_ENTRIES SUPPLIED_
..........
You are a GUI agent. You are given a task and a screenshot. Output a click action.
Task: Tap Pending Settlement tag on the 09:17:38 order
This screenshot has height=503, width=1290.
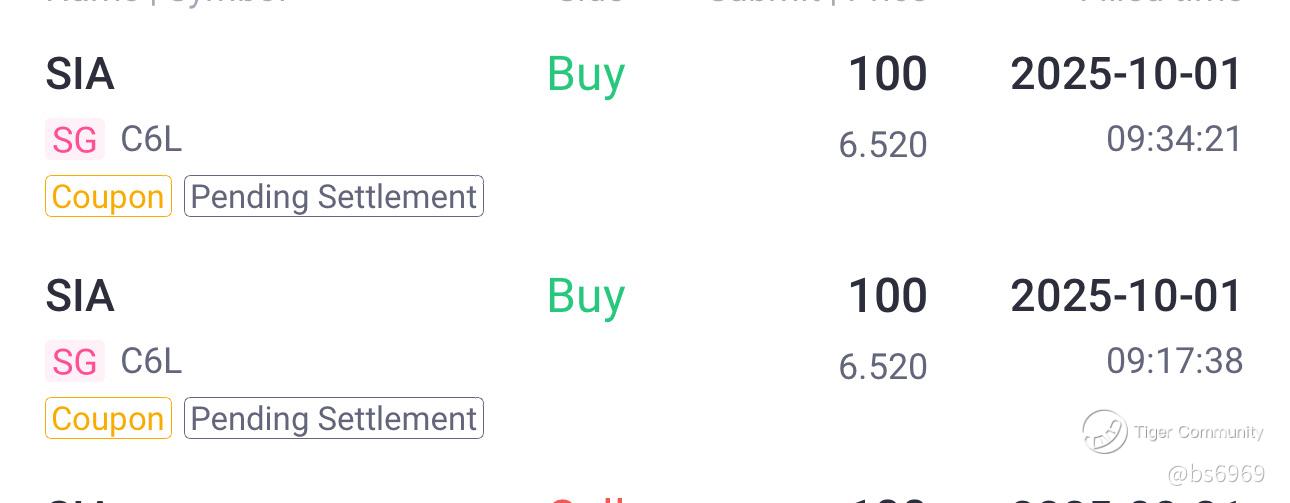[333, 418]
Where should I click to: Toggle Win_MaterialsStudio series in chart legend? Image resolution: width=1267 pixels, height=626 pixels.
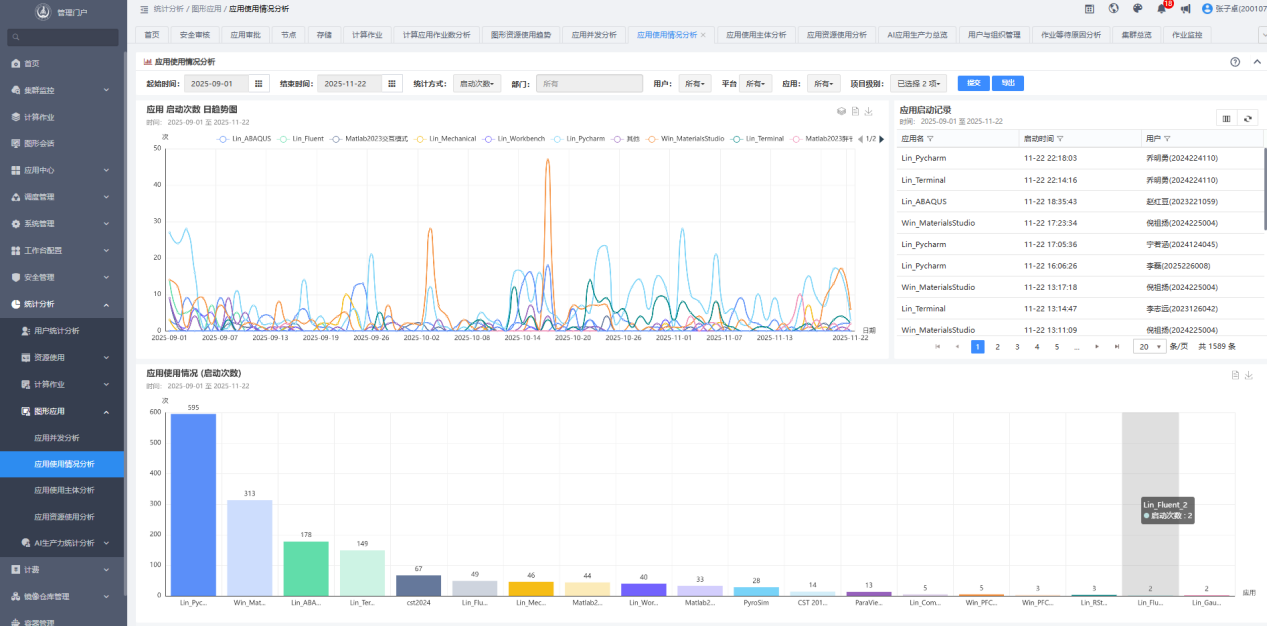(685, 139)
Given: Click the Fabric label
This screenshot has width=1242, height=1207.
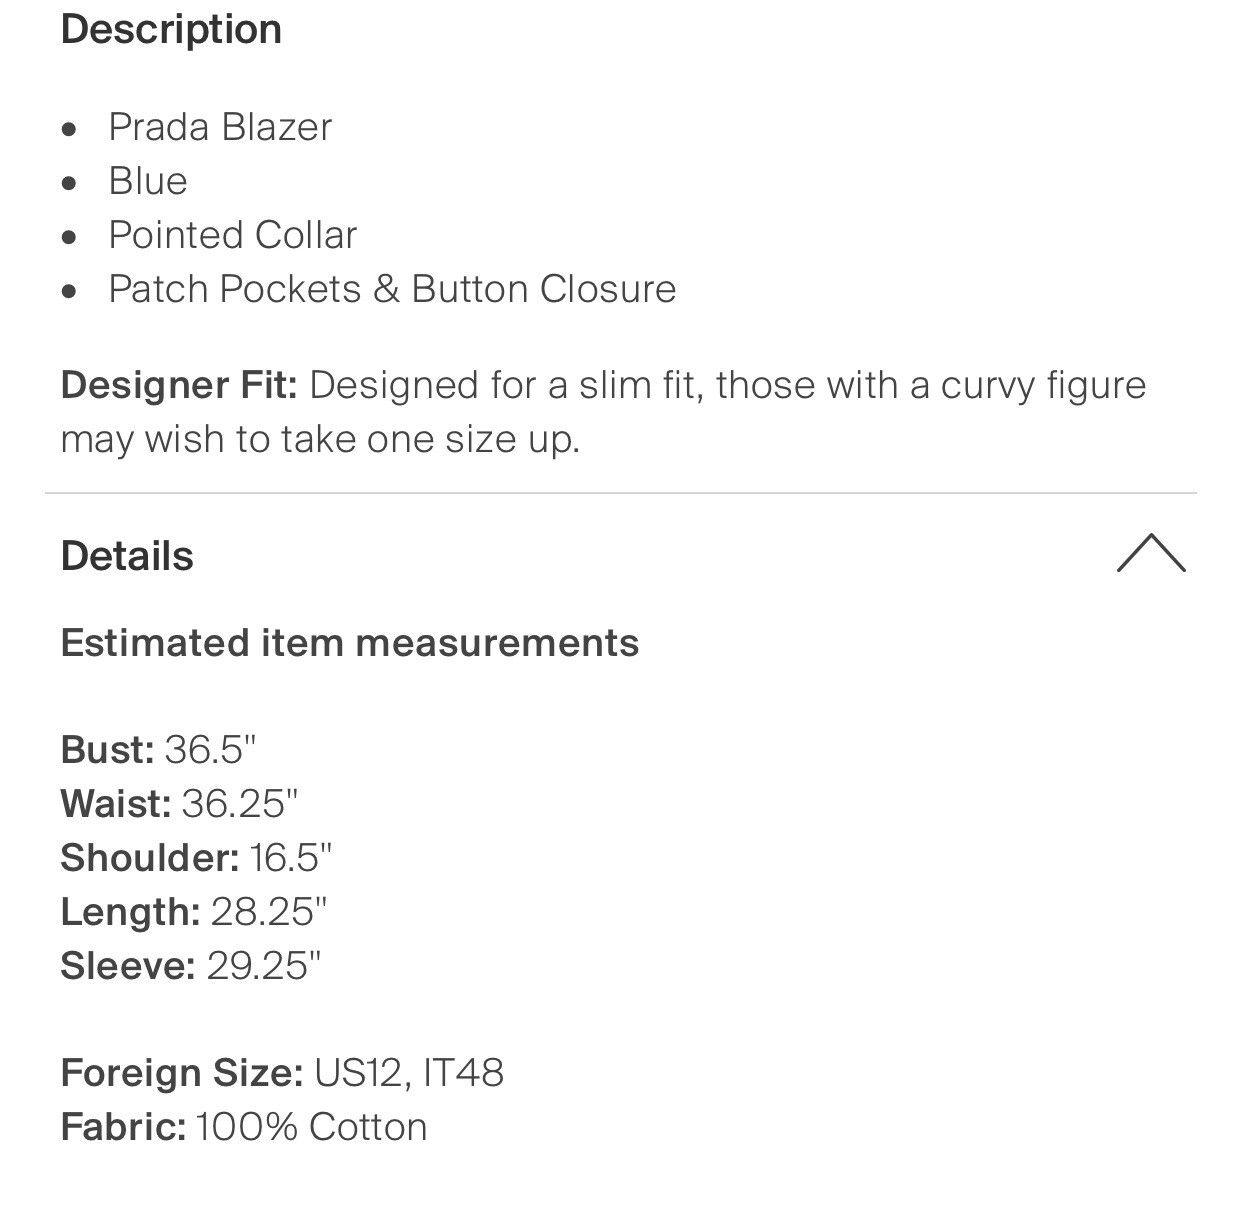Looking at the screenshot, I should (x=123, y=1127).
..........
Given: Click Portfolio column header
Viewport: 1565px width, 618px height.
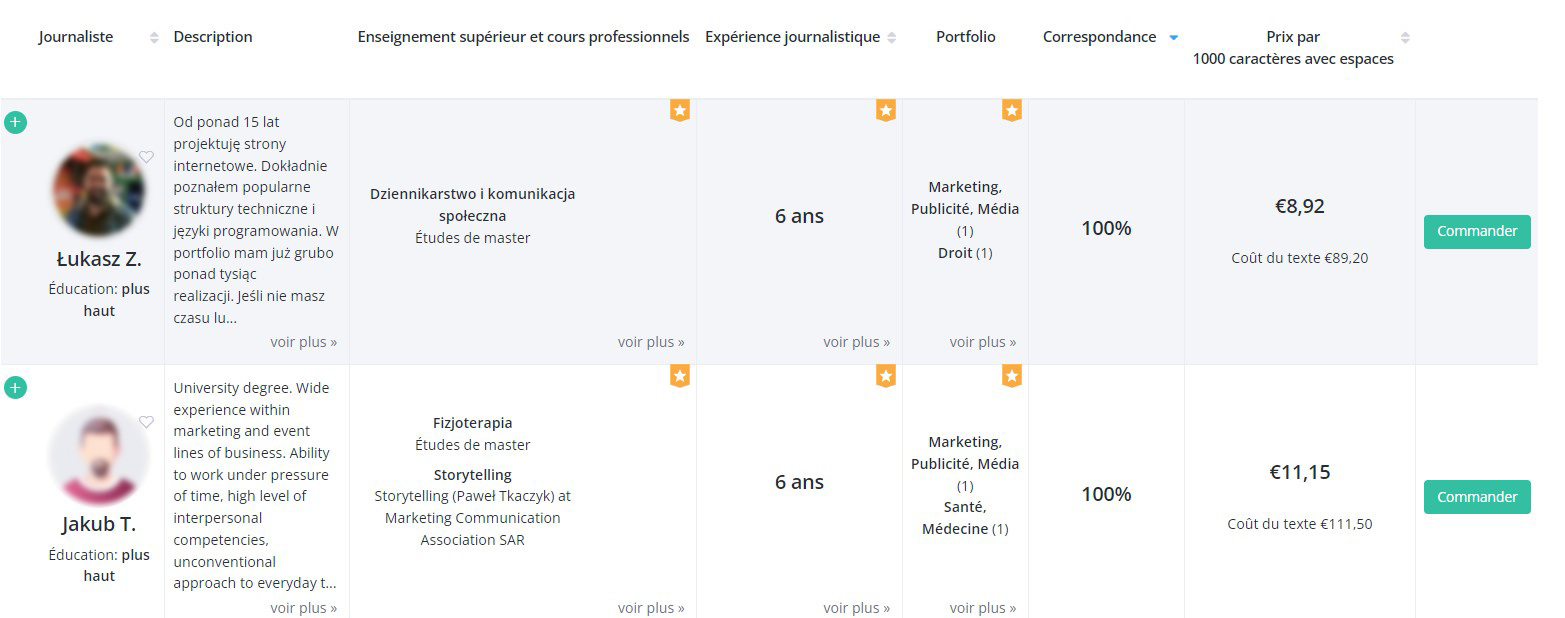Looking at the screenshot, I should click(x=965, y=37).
..........
_EXERCISE DIRECTIONS_
Above are some records. Output exactly the lines from the one that contains "You are a GUI" to the one that contains "Given: Click the Fabric label", keeping both, and omit the pictures.

_ANSWER SPACE_
You are a GUI agent. You are given a task and a screenshot. Output a click action.
Task: Tap Pending Settlement tag on the 09:17:38 order
This screenshot has height=503, width=1290.
[333, 418]
Where should I click to: Toggle Win_MaterialsStudio series in chart legend? Image resolution: width=1267 pixels, height=626 pixels.
(685, 139)
Given: Click the Fabric label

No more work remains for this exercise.